RAW DATA =
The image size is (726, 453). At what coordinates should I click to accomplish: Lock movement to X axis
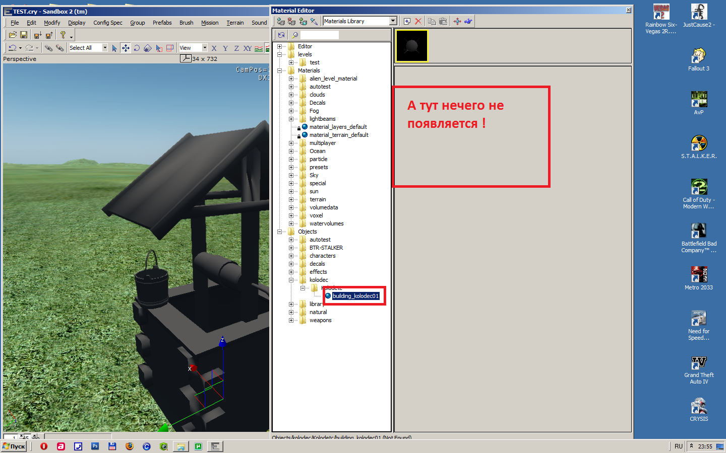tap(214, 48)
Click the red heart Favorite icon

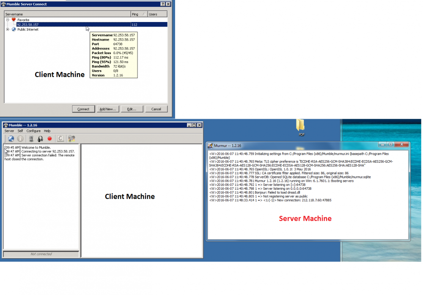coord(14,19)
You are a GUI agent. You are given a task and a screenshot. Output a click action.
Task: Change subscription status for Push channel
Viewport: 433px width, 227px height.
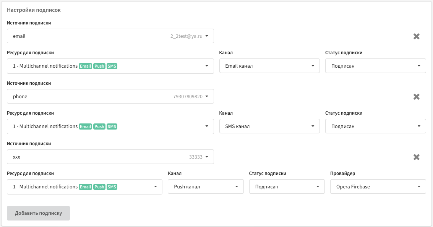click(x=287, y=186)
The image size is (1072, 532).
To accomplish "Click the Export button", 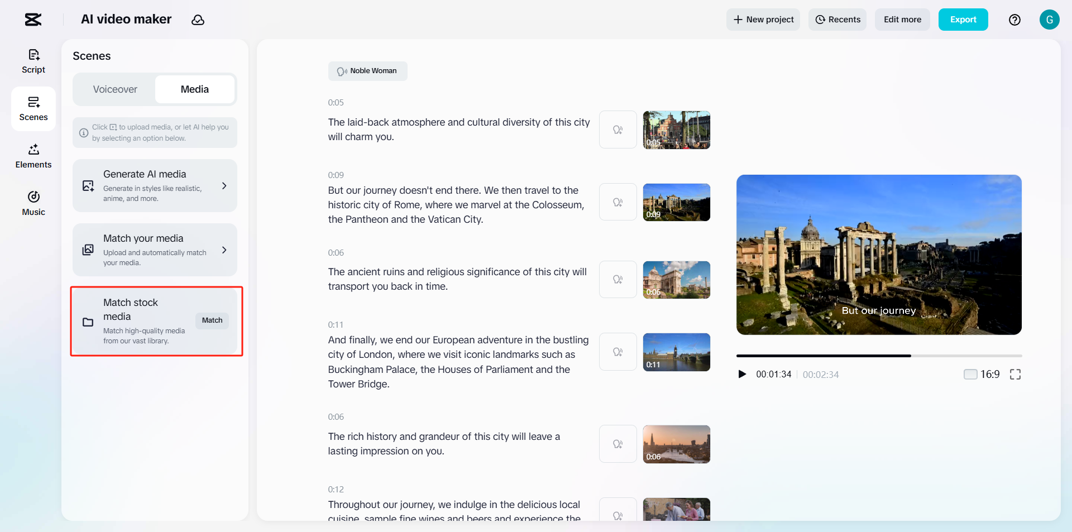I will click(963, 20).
--
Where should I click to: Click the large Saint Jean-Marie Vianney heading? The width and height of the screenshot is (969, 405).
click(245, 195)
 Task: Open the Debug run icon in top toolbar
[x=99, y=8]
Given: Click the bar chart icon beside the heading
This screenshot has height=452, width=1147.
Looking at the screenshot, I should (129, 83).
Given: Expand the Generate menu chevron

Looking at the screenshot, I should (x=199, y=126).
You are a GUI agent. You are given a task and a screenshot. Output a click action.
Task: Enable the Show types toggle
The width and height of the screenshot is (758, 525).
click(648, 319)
* * *
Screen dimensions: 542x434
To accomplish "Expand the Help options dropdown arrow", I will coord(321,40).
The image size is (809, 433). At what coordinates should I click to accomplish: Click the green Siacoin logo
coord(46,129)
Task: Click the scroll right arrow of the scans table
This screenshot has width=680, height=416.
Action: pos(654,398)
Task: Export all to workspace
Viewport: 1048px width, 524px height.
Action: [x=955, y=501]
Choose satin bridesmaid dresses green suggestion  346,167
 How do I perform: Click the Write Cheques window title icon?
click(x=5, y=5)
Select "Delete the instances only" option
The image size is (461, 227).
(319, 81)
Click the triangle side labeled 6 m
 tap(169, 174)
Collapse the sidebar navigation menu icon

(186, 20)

GOAL OF THE EXERCISE = Pull out every line in the rows above that contains the string "what", and copy each one unchanged. Case counts.

EXERCISE ANSWER =
The image size is (726, 453). At what coordinates should I click to accomplish: Lock movement to X axis
The image size is (809, 433). At what coordinates should I click to accomplish: Click the green Siacoin logo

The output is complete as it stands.